EXERCISE DESCRIPTION
Below is a block of entries; repeat exactly the lines starting at the line that contains "Click the Search our inventory field" and ending at the line that contains "Click the alarm", both included.

MATERIAL SUPPLIED
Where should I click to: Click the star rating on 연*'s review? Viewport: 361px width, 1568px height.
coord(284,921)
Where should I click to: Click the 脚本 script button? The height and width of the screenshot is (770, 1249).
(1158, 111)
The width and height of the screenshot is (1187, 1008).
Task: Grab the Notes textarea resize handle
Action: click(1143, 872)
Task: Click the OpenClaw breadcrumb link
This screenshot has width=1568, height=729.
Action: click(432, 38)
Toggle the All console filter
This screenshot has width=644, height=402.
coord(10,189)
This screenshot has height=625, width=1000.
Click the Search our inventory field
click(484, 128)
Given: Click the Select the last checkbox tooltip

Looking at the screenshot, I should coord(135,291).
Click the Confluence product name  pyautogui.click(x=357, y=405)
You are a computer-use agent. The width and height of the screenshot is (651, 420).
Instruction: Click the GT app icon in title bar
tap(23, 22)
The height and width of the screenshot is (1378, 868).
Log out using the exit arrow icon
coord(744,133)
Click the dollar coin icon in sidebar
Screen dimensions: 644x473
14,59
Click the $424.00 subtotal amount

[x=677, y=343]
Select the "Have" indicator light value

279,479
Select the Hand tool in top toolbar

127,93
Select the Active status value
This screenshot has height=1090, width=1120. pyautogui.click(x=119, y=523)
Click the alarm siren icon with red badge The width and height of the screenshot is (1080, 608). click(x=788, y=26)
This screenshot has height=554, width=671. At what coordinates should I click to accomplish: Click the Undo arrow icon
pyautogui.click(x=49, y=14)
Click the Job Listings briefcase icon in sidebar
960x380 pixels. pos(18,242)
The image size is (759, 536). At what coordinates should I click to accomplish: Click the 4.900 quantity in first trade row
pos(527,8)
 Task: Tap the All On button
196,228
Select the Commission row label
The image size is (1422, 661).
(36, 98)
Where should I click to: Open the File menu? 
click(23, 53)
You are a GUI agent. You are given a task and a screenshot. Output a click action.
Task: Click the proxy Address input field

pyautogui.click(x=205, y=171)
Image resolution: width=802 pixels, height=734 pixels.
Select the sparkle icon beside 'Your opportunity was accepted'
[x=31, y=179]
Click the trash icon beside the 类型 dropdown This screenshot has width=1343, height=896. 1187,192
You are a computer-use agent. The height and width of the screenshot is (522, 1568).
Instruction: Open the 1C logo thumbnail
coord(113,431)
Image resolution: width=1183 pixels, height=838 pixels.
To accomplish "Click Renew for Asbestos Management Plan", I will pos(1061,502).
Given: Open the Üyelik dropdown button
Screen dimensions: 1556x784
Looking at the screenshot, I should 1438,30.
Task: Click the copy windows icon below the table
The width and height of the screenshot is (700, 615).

SOLVED EXERCISE
Click the Search our inventory field
click(484, 128)
Given: Click the Select the last checkbox tooltip

Looking at the screenshot, I should coord(135,291).
Click the Confluence product name  pyautogui.click(x=357, y=405)
You are a computer-use agent. The width and height of the screenshot is (651, 420).
Instruction: Click the GT app icon in title bar
tap(23, 22)
The height and width of the screenshot is (1378, 868).
Log out using the exit arrow icon
coord(744,133)
Click the dollar coin icon in sidebar
Screen dimensions: 644x473
14,59
Click the $424.00 subtotal amount

[x=677, y=343]
Select the "Have" indicator light value

279,479
Select the Hand tool in top toolbar

127,93
Select the Active status value
This screenshot has height=1090, width=1120. pyautogui.click(x=119, y=523)
Click the alarm siren icon with red badge The width and height of the screenshot is (1080, 608). click(x=788, y=26)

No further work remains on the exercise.